Commentary Magazine


In Christie’s World, It’s All About Chris

Who would have ever thought it? Underneath it all, the tough-guy governor and former prosecutor who doesn’t scruple at angrily lecturing teachers, parents, taxpayers, reporters and anyone else who dares to question his policies or motives is a sensitive soul who is as needy of love and understanding as a guest on “Oprah.” After years in the public eye spent flipping off his detractors and daring them to try and do something about it, Chris Christie now needs a hug.

That’s the upshot of an unintentionally hilarious analysis published today in the New York Times, in which we are told the New Jersey governor is “deeply misunderstood and wounded” by the lingering hostility he continues to face from Republicans who think he threw Mitt Romney under the bus in the wake of Hurricane Sandy, when he went out of his way to embrace and endorse President Obama. The accusations that Christie lost the election for the Republicans are preposterous since Romney’s problems were bigger than the hurricane. But it is hardly surprising that Christie doesn’t understand what all the fuss is about. As he demonstrated during the Republican National Convention and the subsequent presidential campaign, in Chris Christie’s world, it’s all about Chris. The governor’s tolerance for any other frame of reference is nonexistent. What is so telling about the subsequent controversy is not the resentment of many Republicans around the nation, but Christie being hurt by it.

Let’s specify that Christie may well have been completely sincere in his actions during the hurricane and that he felt genuine gratitude to the president for his response to the crisis, even if in retrospect the performance of FEMA during Sandy may not have been much more effective than it was during the Katrina disaster in 2005. He may have been “just doing his job,” but his shock at the reaction of Republicans who thought he overdid his thank you to Obama was hardly surprising given the context of a heated campaign.

I don’t think Christie was consciously undermining Romney, but I do believe his nod to the president was not unconnected to the needs of his own re-election campaign.
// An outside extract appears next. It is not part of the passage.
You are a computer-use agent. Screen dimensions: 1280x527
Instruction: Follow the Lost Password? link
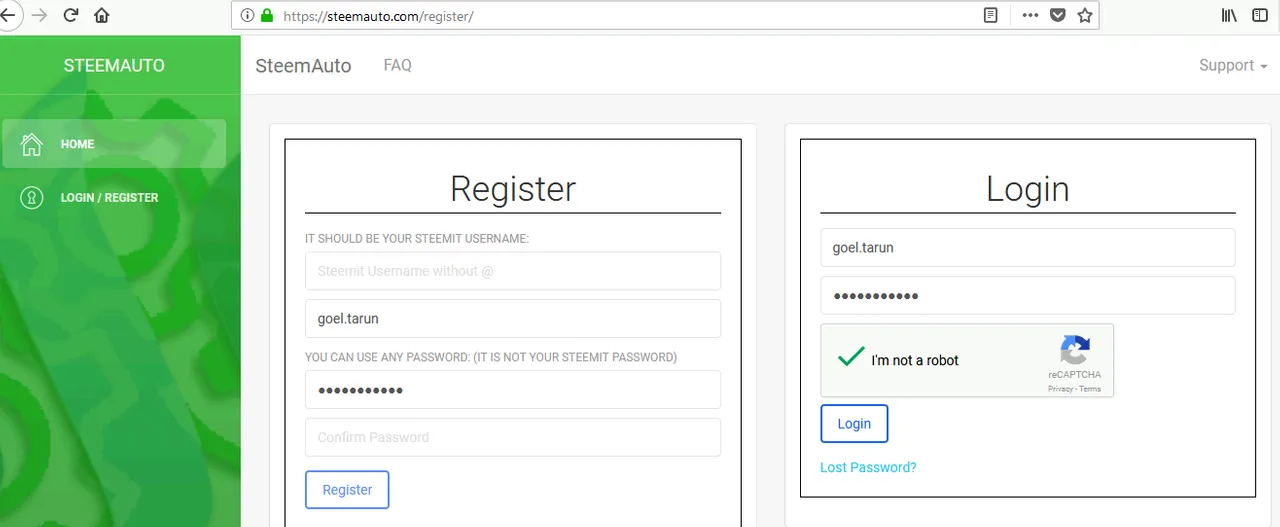tap(868, 467)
He may or may not run for president in 2016, but he needs to win re-election in blue New Jersey next year, and giving Obama that much love didn’t hurt his standing among voters in the Garden State.
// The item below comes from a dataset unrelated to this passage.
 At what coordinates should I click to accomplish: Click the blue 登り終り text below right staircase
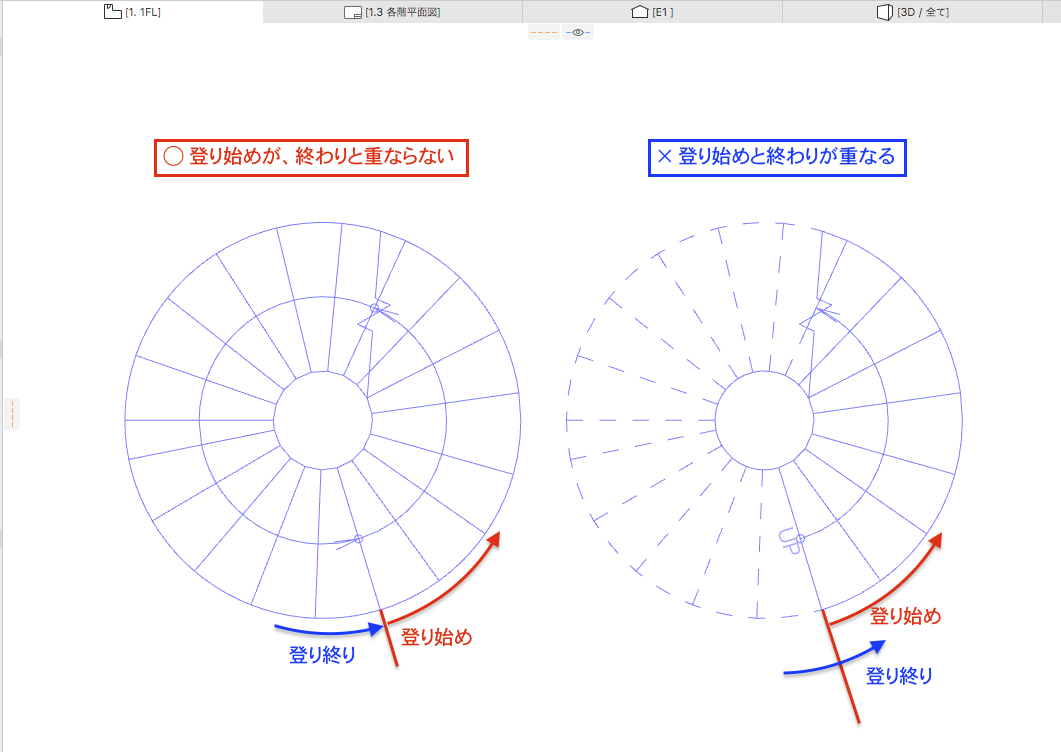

That is just common-sense politics and, as was the case with Mitt Romney’s experience in Massachusetts, the things a Republican who wants to be elected governor of a Democrat-dominated state must do and say are not going to be the same things he will say when running for president. But it says a lot about Christie that he is so bewildered by the fact that conservatives around the country are not happy with him right now.

Those same conservatives cheered Christie as they watched the YouTube videos where he brusquely trashed his opponents and dismissed their point of view. But now they are getting a taste of the same treatment from him and understanding the sense of entitlement that pervades his public persona. He is a politician who is not inclined to try to view the world from any one else’s perspective.

By the same token, that same character trait is responsible for Christie’s own lack of understanding of why so many Republicans are mad at him. Expecting to be cheered at the recent annual Republican Governor’s Conference in Las Vegas, he wound up getting the cold shoulder from many in the party. But rather than trying to understand their feelings, Christie is not backing down. That some in his camp feel the need to whine about it to the New York Times, of all papers, tells us a lot about how self-involved the governor and his entourage come across.

Christie has bigger problems than the grudge many Republicans are holding against him. He has a state that still must deal with the impact of the hurricane and a re-election race in which he may have to face off against a tough opponent like Newark Mayor Cory Booker. But if he survives that test and decides to run for president, as most people expect him to do, he may have to find a way to reach out to those Republicans he has offended. Unless his personality changes in the next few years, that’s not going to be easy.